- **REQUIRED WORK**:
Everything in the data below should be restated word for word.

- **SUPPLIED RECORDS**:

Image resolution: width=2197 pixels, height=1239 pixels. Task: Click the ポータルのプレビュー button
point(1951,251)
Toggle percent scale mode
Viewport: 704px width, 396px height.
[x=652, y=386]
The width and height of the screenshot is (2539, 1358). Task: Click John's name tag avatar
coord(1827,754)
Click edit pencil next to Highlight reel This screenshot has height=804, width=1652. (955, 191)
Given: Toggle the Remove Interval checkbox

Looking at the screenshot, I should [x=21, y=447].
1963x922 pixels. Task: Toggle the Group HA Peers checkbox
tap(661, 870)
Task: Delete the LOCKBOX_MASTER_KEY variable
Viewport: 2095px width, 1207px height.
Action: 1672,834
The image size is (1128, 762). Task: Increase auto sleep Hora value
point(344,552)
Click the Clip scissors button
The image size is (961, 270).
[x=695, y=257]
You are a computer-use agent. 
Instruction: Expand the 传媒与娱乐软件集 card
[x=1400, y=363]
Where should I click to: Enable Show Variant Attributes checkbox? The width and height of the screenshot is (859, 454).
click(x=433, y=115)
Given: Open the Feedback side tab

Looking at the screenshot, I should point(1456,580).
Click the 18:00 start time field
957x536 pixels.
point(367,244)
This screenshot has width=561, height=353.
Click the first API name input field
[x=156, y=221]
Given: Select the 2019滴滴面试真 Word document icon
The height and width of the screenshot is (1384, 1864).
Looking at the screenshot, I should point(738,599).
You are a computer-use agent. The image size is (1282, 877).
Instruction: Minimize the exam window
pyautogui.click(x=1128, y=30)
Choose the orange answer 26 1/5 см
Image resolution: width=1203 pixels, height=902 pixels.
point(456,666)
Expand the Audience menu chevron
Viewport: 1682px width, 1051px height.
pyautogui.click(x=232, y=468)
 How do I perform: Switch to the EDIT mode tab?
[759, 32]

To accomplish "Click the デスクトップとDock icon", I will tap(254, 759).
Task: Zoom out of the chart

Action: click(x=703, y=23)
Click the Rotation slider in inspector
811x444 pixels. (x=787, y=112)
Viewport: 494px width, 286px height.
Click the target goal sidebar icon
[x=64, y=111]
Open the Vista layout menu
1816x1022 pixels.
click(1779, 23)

- **ANSWER TO THE EXERCISE**:
Image resolution: width=2197 pixels, height=1239 pixels. Task: Click the ポータルのプレビュー button
point(1951,251)
Toggle percent scale mode
Viewport: 704px width, 396px height.
[x=652, y=386]
The width and height of the screenshot is (2539, 1358). Task: Click John's name tag avatar
coord(1827,754)
Click edit pencil next to Highlight reel This screenshot has height=804, width=1652. (955, 191)
Given: Toggle the Remove Interval checkbox

Looking at the screenshot, I should [x=21, y=447].
1963x922 pixels. Task: Toggle the Group HA Peers checkbox
tap(661, 870)
Task: Delete the LOCKBOX_MASTER_KEY variable
Viewport: 2095px width, 1207px height.
Action: 1672,834
The image size is (1128, 762). Task: Increase auto sleep Hora value
point(344,552)
Click the Clip scissors button
The image size is (961, 270).
[x=695, y=257]
You are a computer-use agent. 
Instruction: Expand the 传媒与娱乐软件集 card
[x=1400, y=363]
Where should I click to: Enable Show Variant Attributes checkbox? The width and height of the screenshot is (859, 454).
click(x=433, y=115)
Given: Open the Feedback side tab

Looking at the screenshot, I should point(1456,580).
Click the 18:00 start time field
957x536 pixels.
point(367,244)
This screenshot has width=561, height=353.
Click the first API name input field
[x=156, y=221]
Given: Select the 2019滴滴面试真 Word document icon
The height and width of the screenshot is (1384, 1864).
Looking at the screenshot, I should point(738,599).
You are a computer-use agent. The image size is (1282, 877).
Instruction: Minimize the exam window
pyautogui.click(x=1128, y=30)
Choose the orange answer 26 1/5 см
Image resolution: width=1203 pixels, height=902 pixels.
point(456,666)
Expand the Audience menu chevron
Viewport: 1682px width, 1051px height.
pyautogui.click(x=232, y=468)
 How do I perform: Switch to the EDIT mode tab?
[759, 32]

To accomplish "Click the デスクトップとDock icon", I will tap(254, 759).
Task: Zoom out of the chart

Action: click(x=703, y=23)
Click the Rotation slider in inspector
811x444 pixels. (x=787, y=112)
Viewport: 494px width, 286px height.
Click the target goal sidebar icon
[x=64, y=111]
Open the Vista layout menu
1816x1022 pixels.
click(1779, 23)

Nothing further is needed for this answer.